O assunto da morte sempre me foi odioso. Evitei-o de todas as vezes, fiz de conta que era um não-tema, neguei-me a pensar nele, fingi não saber do que se tratava - e na verdade não sabia.
Mas sei agora. Que morri. Morto e matado de todo.
O tema é mórbido, bem sei, mas é que se passam tantas, mas tantas cenas depois de um homem estar morto, que nem sei por onde começar. O positivo da questão, é que agora tenho a morte toda pela frente.

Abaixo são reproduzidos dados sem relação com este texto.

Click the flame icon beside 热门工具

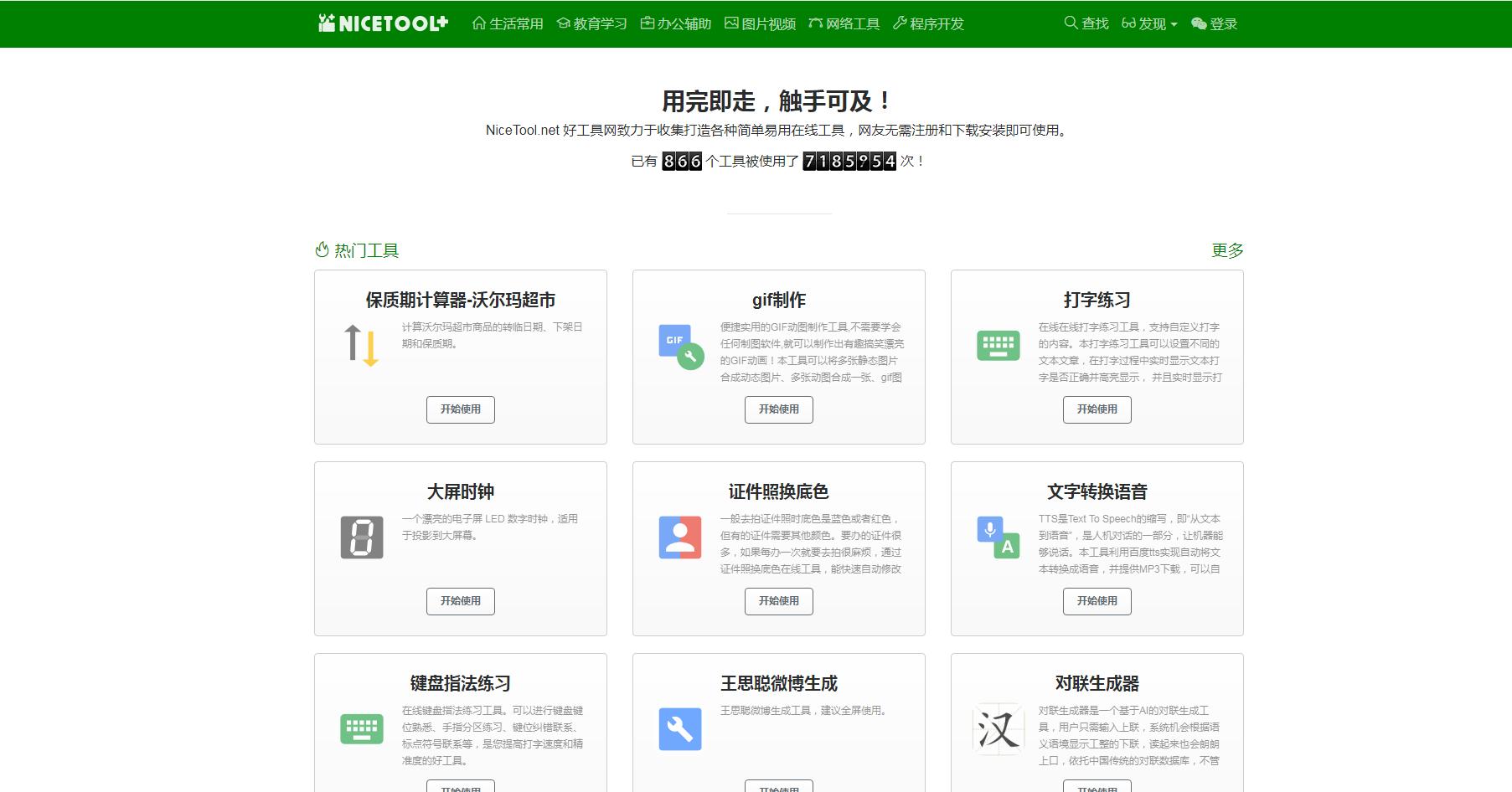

Primeiro, quero já aqui esclarecer e acabar com boatos e injúrias, sobre as larvas serem nojentas. Nada mais falso, caros vivos da silva. São os
bicharocos mais simpáticos que existem à face da terra, ou melhor nas suas profundezas. Vermes companheiros e sempre muito presentes, quer na limpeza das minhas unhas dos pés, no vazamento do pó dos meus ouvidos, enroscadas em sonecas profundas na dobra dos meus joelhos, ou a petiscarem os restos gástricos do meu estômago.
Portanto, temos
criaturinhas que comparecem com frequência, na solidão desta minha vida, perdão, morte.
Aqui nas catacumbas deste cemitério de província, onde agora habito, a animação é grande. Não fora alguns ossos já se terem desfeito e posteriormente levados pelas larvas, impedindo-me grandes movimentos ao esqueleto, diria mesmo que por aqui, no reino dos mortos, abunda o reboliço, a agitação e o alvoroço.
Forneço-vos para vos elucidar, uma breve listagem dos nossos afazeres diários:
- Observação e contagem das noites estreladas. Vocês sabem lá os milhares de estrelas que existem no firmamento. Eu estou em quarto lugar nesta prova. É o concurso mais popular do cemitério. É claro, que posição de barriga para cima como nos colocam, também ajuda muito.
- Semanas temáticas: a escassez de visitas ao cemitério; as doenças mortais; a morte-santa; o
halloween; a fauna
necrófoba; como evitar a pá dos
coveiros; os benefícios de uma saudável putrefacção; as vantagens e desvantagens da iluminação das morgues; o peso e o cheiro das coroas de flores; a qualidade duvidosa da madeira utilizada nos esquifes; o péssimo aquecimento na ala das autópsias; cinema de terror.
Mas gostar mesmo, mesmo, é da semana de beleza e dos cuidados com o envelhecimento da imagem: como manter esbelto o seu cadáver.
Aprendi conselhos
utilíssimos e cá vão eles:
esfoliação das peles mortas, com o ancinho do jardineiro, dez vezes ao dia; evitar a absorvência das flores apodrecidas do funeral, combatendo assim um crónico e fedorento perfume em todo o corpo, ou melhor, do que resta dele; reciclar a argila contida na terra que nos sobrecarga, para a tonificação da
ossatura existente; aproveitar e extrair das longas raízes das hortas vizinhas, que por nós se emaranham, as suas propriedades anti-oxidantes, tão benéficas ao combate dos danos provocados pelos radicais livres.
E agora, aproveitando a oportunidade desta minha crónica no mundo dos vivos, pedia-vos encarecidamente que se nesta moda dos referendos, não podiam fazer mais um sobre a prática recorrente das etiquetas no dedo gordo do pé, tão em voga nas morgues dos hospitais.
Eu e a minha letal vizinhança, votamos contra! Aquilo dá um raio de uma comichão.
E tu minha Gi, como te safaste com mais estas letras portuguesas?